Chief Black Kettle had distinguished himself through
repeated efforts to secure the peace – on one occasion riding weaponless
between opposing skirmish lines to prevent a battle from breaking out. In
witness of his non-belligerency he had been provided with a United States flag
by military officers who promised to protect the Cheyennes and Arapahos who
lived in his encampment.
The
"Battle" of Sand Creek could be considered the last engagement in which
the U.S. flag flew over Americans who mounted a desperate defense of
their homes and families against a barbarous aggressor.
During the months leading up to the November 1864 attack on
the Sand Creek Reservation, Black Kettle had cooperated in efforts to identify
and apprehend Indians who had stolen horses and attacked white settlers. He had
also repeatedly petitioned both civilian and military officials on behalf of
Indians who had suffered similar abuses.
Black Kettle is in the front row, second from the left. |
“The Indians talk very bitterly about the whites – say they
have stolen their ponies and abused their women, taken their hunting grounds,
and they expected that they would have to fight for their rights,” wrote Lt.
George Hawkins in an official report filed during the bitter winter of 1863.
The concept that Indians had rights they were entitled to defend was foreign to
Colorado Governor John Evans and General Samuel Curtis.
During a September 1864 conference in Denver, Evans
disingenuously insisted that owing to a “state of war” the military had plenary
authority over Indian affairs, and that he was powerless to negotiate a peace
treaty. Curtis wasn’t interested in a modus
vivendi with the Indians: “I want no peace until the Indians suffer more,”

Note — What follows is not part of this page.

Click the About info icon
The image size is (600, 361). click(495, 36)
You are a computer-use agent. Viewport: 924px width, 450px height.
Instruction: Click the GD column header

he wrote in a directive to Colonel Chivington. “Pursue everywhere and chastise
the Cheyennes and the Arapahos…. No presents must be made and no peace
concluded without my consent.”
Chivington was indecently eager to carry out that barbarous
directive. Considered a war hero of sorts following a Civil War engagement with
Confederate forces in New Mexico, Chivington chafed under the restraints placed
on his volunteers. He also resented the fact that the Third Colorado
Cavalry, which had yet to see action, had been saddled with the sardonic
sobriquet “The Bloodless Third.”
Chivington. |
Chivington’s zeal for combat was highly selective, however.
In staging his punitive expedition he was careful to avoid contact with any
group of Indians who were actually capable of fighting back.
With Black Kettle’s people still mired in slumber, and
dawn’s tentative fingers peeling away the blanket of darkness, Chivington
dismissed the complaints of his underlings as an offense to his exquisitely
refined sense of honor: “I believe it right and honorable to use any means
under God’s heaven to kill Indians who kill and torture women and children.
Damn any man who is in sympathy with them.”
Chivington gave the order, and 750 troops opened fire on the
undefended village. The pitiless rifle onslaught was intermittently punctuated
by the throaty report of four twelve-pound howitzers.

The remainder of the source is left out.